Efficient synthesis of okadaic acid. 2. Synthesis of the C1-C14 domain and completion of the total synthesis

Described here are the full details of the preparation of a synthetic intermediate representing carbons 1-14 (C1-C14) of the marine natural product okadaic acid (1), the coupling of this fragment with the previously prepared C15-C38 domain, and the completion of an efficient total synthesis of 1. The C1-C13 intermediate was prepared in 11 steps and similar to 20% overall yield from a functionalized delta-valerolactone derivative representing C3-C8 of 1. This featured a classic spiroketalization strategy to construct the highly substituted 1,7-dioxaspiro[5.5]undec-4-ene system, followed by incorporation of the intact C1-C2 alpha-hydroxyl, alpha-methyl carboxylate moiety using cis-(S)-lactate pivalidene enolate. The complete C1-C14 intermediate was converted into 1 in five additional steps. Coupling of the C1-C14 fragment with the C15-C38 domain of 1 via C14 aldehyde and C15 beta-keto phosphonate moieties provided the complete carbon skeleton of 1 bearing a ketone at C16 and a mixed-methyl acetal at C19. Reduction of the C16 ketone using Corey's (S)-CBS/BH3 system and subsequent acid-triggered spiroketalization formed the central 1,6-dioxaspiro[4.5]decane ring system.

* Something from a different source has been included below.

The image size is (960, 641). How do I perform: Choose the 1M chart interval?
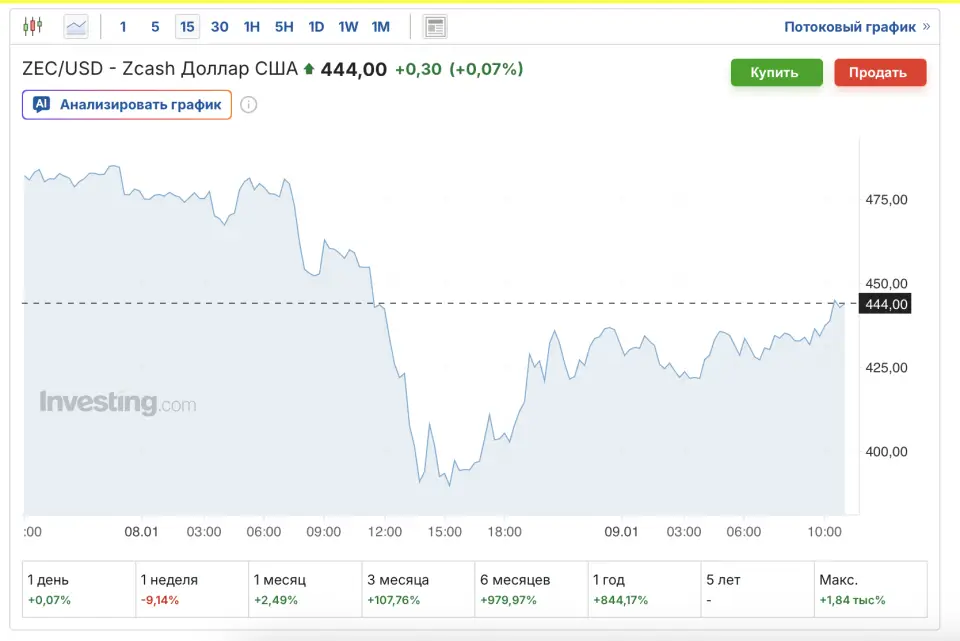[380, 27]
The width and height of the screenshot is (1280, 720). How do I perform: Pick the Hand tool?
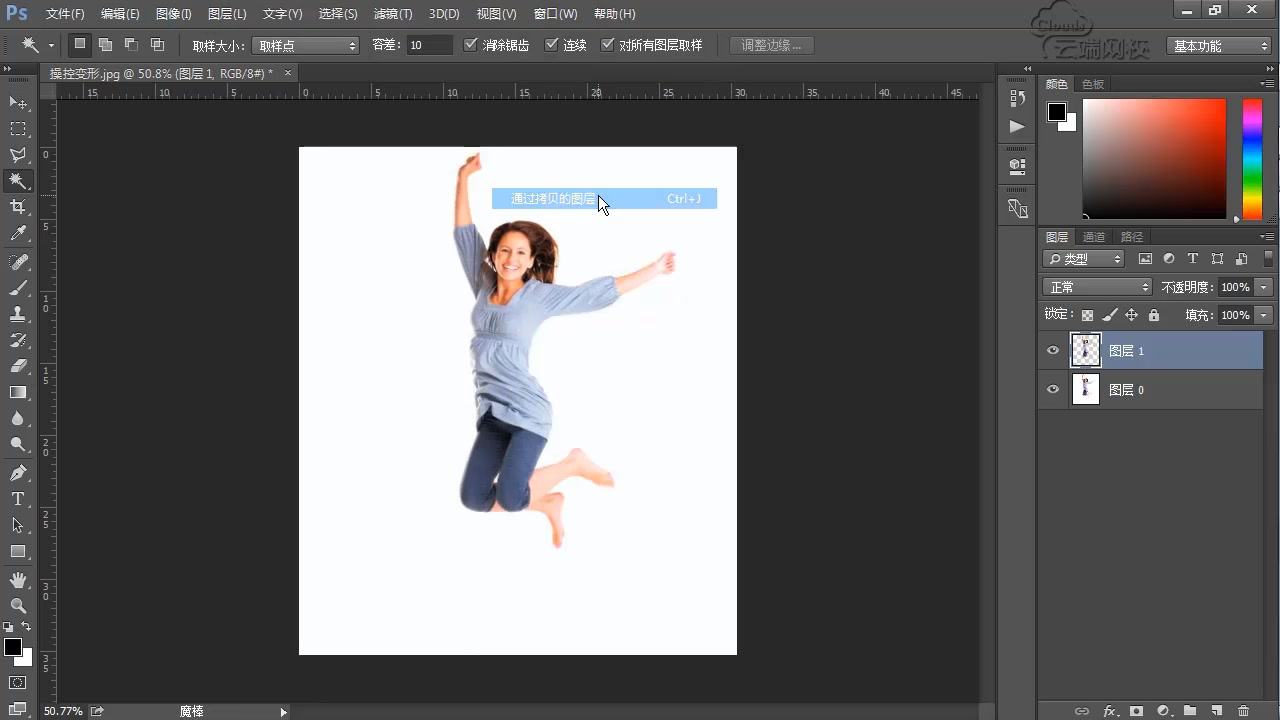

Saponification of the C1-C2 pivalidene group and final reductive cleavage of the three benzyl ethers using lithium di-tert-butylbiphenylide in THF provided 1 in 48% yield from the C1-C14 aldehyde, and in 26 steps and similar to 2% overall yield in the longest linear sequence from the C22-C27 synthon methyl 3-O-benzyl-alpha-D-altropyranoside.